◆ ACTION ITEM: Write out the records once more, exactly, and keep any image out.

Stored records
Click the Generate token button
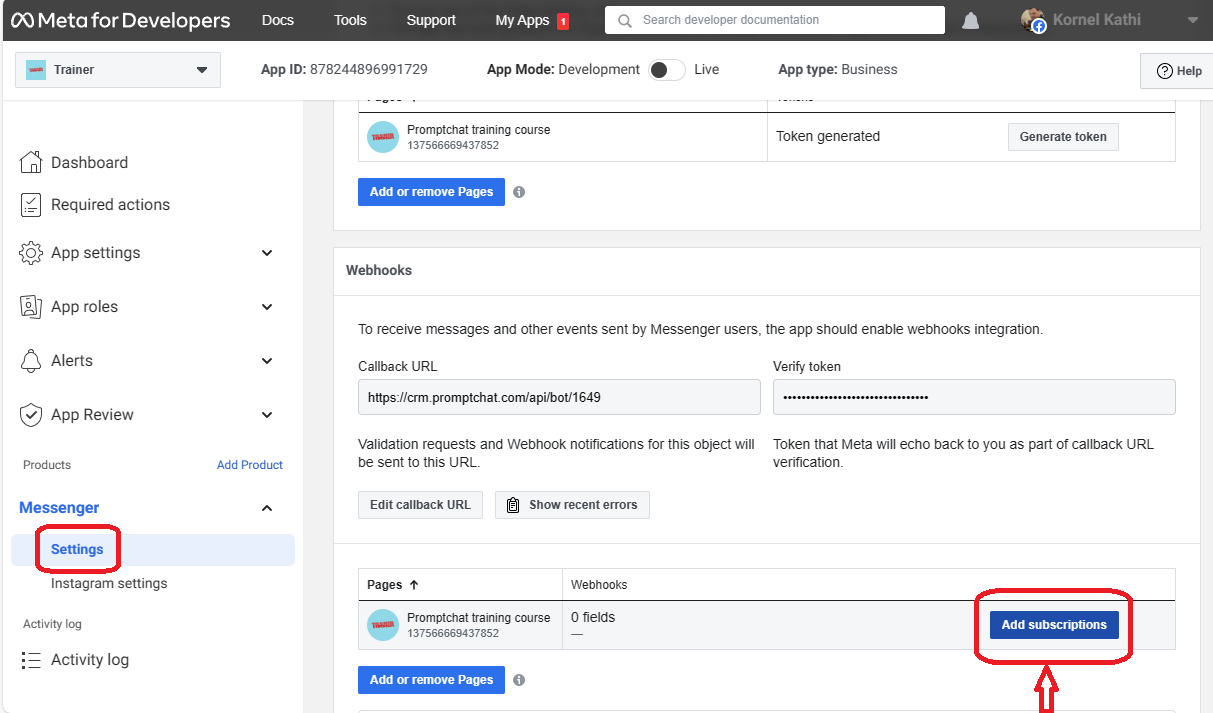Viewport: 1213px width, 713px height. 1062,137
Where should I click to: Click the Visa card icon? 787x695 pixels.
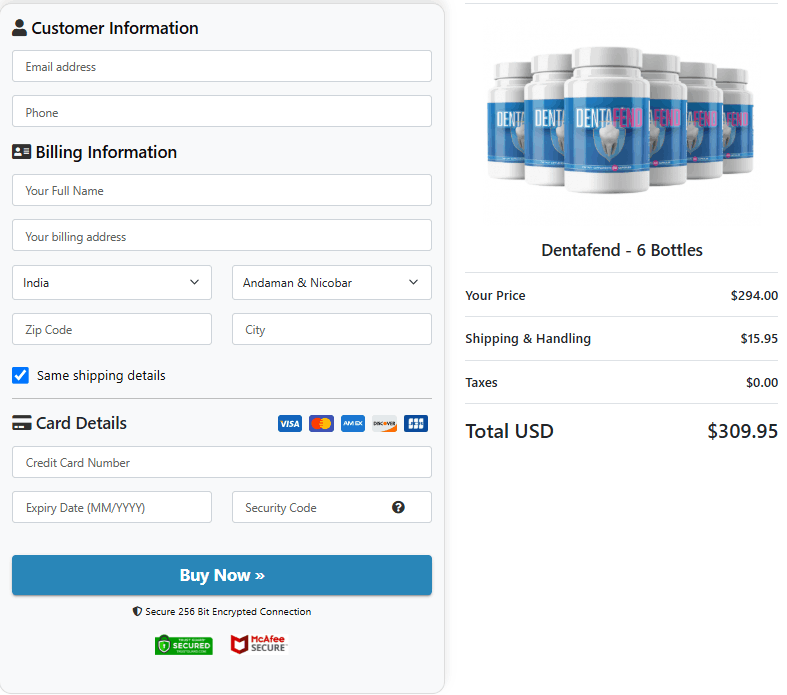[289, 424]
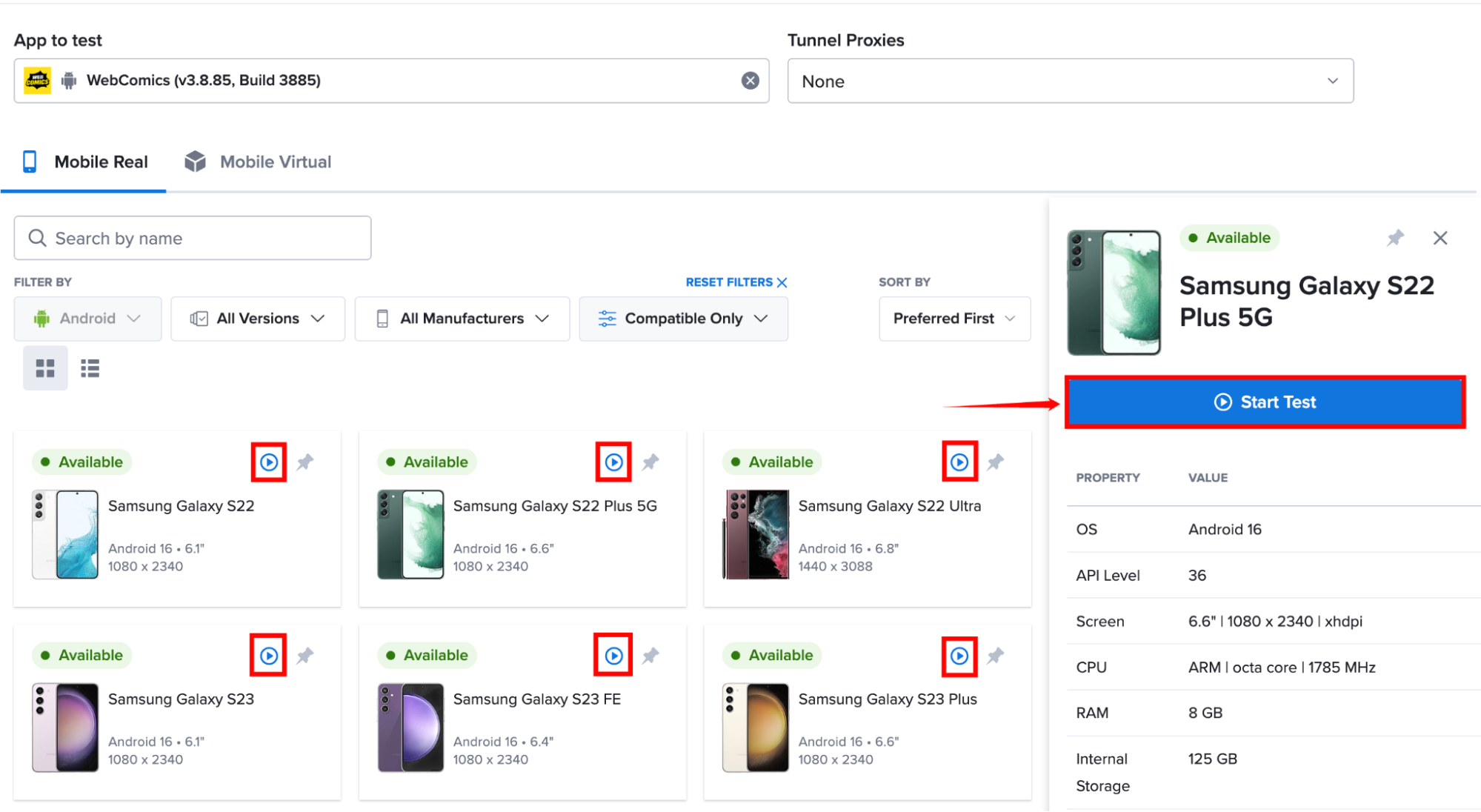Pin the Samsung Galaxy S23 card
This screenshot has height=812, width=1481.
click(305, 656)

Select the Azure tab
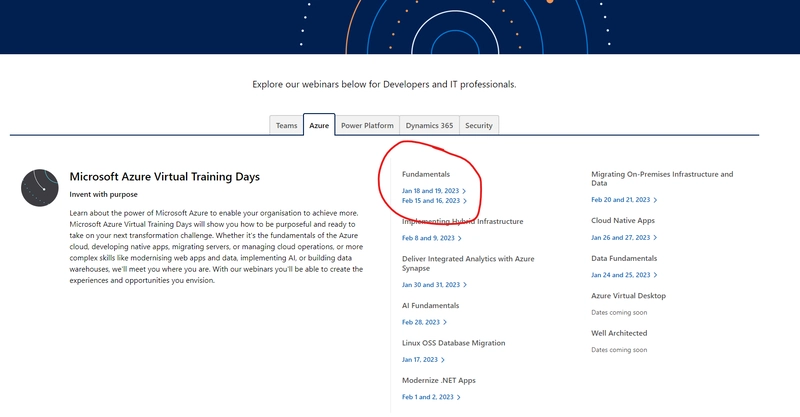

◆ RESULT OF THIS EXERCISE:
Click the Generate token button
Viewport: 1213px width, 713px height. 1062,137
Where should I click to: Click the Visa card icon? 787x695 pixels.
[289, 424]
Pin the Samsung Galaxy S23 card
This screenshot has height=812, width=1481.
click(305, 656)

Select the Azure tab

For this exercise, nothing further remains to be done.